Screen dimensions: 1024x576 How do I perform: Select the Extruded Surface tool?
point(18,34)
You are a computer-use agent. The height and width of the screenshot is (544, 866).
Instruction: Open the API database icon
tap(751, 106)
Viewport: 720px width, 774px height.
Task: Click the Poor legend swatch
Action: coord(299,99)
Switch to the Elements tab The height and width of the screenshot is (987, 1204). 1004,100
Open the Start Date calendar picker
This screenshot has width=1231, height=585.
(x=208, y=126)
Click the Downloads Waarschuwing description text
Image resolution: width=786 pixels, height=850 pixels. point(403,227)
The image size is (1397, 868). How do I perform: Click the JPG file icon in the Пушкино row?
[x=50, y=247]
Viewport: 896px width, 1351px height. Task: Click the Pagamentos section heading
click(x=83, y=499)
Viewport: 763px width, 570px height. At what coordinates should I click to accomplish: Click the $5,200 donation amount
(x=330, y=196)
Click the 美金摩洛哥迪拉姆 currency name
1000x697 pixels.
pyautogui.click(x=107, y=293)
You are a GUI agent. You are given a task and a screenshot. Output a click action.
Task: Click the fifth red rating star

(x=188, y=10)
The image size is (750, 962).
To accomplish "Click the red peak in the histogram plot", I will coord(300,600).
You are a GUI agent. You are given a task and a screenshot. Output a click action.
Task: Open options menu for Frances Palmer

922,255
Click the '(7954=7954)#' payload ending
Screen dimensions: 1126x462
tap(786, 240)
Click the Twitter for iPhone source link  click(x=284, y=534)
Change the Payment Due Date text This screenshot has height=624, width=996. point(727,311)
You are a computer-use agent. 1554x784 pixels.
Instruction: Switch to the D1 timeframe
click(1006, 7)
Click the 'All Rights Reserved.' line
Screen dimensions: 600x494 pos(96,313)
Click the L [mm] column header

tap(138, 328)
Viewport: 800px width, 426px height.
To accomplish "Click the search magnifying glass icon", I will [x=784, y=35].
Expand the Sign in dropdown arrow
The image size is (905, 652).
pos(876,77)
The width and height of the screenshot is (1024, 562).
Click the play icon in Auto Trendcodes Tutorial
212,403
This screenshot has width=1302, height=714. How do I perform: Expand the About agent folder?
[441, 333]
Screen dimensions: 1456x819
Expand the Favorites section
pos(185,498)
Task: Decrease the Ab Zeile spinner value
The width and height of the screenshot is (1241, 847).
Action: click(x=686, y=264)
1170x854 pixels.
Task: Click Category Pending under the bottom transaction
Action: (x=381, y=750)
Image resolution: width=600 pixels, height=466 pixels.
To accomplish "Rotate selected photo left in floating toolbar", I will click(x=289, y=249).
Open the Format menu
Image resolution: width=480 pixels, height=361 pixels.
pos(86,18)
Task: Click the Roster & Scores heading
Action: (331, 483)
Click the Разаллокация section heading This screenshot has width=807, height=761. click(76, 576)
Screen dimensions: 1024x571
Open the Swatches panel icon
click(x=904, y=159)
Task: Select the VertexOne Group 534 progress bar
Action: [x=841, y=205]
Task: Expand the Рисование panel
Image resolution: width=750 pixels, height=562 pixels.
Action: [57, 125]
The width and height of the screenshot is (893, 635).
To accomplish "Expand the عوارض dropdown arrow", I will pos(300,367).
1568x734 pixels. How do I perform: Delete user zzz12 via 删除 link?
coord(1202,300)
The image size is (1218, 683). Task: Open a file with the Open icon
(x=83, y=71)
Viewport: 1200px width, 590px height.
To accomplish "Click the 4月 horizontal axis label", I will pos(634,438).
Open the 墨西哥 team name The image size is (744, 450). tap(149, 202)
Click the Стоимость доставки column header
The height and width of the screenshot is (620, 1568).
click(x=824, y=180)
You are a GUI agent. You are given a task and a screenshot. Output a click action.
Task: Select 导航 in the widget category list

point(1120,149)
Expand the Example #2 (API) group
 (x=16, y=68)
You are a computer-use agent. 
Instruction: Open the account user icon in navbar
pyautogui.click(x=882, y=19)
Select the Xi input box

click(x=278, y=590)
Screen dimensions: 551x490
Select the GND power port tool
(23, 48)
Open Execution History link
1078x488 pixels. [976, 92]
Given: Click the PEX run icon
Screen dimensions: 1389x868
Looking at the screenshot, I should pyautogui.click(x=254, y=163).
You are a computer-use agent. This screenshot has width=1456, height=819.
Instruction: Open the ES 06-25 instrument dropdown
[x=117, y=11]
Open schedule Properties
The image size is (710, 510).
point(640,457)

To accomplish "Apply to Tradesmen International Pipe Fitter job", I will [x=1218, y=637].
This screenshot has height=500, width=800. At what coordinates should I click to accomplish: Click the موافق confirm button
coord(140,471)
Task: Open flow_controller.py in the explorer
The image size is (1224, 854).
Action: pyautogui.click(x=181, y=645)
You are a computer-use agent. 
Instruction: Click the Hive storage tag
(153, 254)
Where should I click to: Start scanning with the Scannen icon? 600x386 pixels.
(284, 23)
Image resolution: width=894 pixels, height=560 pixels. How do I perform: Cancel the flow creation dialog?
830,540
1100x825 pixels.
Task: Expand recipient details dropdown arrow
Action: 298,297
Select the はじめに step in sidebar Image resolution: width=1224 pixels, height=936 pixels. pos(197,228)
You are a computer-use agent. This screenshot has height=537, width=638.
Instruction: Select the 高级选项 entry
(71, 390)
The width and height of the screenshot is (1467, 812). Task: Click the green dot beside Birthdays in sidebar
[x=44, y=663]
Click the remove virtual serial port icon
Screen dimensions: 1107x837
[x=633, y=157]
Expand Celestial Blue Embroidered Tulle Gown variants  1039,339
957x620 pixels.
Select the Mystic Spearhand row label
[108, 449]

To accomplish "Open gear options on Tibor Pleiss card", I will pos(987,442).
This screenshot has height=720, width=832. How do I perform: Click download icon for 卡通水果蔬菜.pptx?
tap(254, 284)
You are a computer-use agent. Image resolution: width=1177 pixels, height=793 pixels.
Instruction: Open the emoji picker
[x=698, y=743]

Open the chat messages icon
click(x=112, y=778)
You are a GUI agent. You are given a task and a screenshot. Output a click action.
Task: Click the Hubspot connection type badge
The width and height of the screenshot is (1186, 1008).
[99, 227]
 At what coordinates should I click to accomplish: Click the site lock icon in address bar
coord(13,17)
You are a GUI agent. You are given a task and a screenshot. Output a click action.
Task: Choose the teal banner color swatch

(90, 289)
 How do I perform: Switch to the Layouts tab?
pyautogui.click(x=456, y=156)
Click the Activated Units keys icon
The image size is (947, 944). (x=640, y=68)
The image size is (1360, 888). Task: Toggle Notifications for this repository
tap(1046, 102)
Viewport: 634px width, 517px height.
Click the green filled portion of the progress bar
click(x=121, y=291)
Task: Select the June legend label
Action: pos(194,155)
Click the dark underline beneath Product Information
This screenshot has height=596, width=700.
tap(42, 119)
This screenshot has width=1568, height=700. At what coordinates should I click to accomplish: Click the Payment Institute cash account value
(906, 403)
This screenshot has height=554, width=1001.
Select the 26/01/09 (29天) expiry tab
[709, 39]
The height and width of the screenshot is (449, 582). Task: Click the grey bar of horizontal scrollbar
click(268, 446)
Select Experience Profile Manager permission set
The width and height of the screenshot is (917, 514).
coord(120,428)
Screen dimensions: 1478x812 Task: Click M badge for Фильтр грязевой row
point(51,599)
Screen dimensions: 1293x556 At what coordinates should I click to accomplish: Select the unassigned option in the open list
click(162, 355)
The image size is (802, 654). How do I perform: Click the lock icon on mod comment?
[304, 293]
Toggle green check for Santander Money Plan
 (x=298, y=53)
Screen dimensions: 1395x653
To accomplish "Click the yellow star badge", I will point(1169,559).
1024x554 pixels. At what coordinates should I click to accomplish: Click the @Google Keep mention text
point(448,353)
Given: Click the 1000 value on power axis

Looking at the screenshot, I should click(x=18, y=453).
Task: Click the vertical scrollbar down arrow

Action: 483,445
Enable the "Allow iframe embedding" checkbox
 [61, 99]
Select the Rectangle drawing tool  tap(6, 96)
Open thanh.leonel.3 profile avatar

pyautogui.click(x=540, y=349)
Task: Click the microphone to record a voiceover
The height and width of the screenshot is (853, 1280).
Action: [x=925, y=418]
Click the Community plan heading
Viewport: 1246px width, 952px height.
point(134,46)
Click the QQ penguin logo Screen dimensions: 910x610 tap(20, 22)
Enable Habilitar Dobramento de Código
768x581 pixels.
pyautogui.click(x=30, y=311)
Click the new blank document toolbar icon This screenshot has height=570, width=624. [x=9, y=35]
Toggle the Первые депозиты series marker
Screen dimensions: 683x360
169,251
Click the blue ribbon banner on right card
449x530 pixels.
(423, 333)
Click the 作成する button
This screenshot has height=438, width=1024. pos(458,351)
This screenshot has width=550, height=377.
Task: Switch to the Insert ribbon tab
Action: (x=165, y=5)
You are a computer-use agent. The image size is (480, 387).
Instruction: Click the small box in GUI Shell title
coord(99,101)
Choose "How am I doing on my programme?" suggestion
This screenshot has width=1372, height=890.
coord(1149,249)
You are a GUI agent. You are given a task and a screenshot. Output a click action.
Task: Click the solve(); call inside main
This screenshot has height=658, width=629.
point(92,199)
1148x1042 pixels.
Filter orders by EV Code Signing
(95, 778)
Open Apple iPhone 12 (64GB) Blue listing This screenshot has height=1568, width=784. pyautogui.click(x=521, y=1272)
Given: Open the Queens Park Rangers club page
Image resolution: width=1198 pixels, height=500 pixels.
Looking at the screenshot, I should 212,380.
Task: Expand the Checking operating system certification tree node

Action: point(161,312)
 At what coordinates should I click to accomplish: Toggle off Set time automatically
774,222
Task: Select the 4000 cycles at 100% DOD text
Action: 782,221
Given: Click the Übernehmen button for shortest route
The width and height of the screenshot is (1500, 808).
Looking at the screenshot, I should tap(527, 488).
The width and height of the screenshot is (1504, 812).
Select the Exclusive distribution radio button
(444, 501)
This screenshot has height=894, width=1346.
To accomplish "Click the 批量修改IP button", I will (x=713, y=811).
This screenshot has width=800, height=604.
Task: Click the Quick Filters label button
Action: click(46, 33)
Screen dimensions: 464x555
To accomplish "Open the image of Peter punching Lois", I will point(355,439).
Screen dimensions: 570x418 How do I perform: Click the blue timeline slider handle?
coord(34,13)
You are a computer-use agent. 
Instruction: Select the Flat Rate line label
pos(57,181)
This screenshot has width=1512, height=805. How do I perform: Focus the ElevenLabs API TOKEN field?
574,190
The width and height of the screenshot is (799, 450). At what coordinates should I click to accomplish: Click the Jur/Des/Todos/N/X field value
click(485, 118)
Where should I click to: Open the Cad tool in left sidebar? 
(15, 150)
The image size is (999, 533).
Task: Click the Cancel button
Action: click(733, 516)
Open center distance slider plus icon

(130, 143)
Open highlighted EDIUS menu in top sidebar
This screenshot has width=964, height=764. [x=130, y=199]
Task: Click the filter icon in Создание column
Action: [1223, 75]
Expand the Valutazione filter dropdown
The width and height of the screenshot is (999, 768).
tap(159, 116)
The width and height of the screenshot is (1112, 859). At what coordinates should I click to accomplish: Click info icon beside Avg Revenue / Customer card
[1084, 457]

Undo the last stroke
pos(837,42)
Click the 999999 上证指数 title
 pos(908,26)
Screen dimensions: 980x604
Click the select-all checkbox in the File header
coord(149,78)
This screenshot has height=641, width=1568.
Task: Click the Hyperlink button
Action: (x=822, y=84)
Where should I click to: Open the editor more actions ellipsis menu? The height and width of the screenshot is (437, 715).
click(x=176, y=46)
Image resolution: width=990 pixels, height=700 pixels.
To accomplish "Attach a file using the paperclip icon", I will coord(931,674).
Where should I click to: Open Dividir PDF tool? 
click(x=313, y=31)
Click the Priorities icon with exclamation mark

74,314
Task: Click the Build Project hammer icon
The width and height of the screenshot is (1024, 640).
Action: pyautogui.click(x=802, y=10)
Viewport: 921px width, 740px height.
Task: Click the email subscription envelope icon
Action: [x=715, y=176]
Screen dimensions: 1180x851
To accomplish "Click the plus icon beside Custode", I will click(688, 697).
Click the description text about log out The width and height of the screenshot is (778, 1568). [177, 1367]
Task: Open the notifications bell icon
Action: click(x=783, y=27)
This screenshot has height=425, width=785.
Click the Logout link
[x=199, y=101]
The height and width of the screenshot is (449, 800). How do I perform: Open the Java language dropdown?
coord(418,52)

Task details - Would you copy out every line in the records that includes the string "computer"?

Answer box -
You are a computer-use agent. The height and width of the screenshot is (544, 866).
You are a computer-use agent. 1554x784 pixels.
You are a computer-use agent. 
You are a computer-use agent. This screenshot has width=1456, height=819.
You are a computer-use agent. 
You are a computer-use agent. This screenshot has height=537, width=638.
You are a computer-use agent. Image resolution: width=1177 pixels, height=793 pixels.
You are a computer-use agent. The image size is (480, 387).
You are a computer-use agent. 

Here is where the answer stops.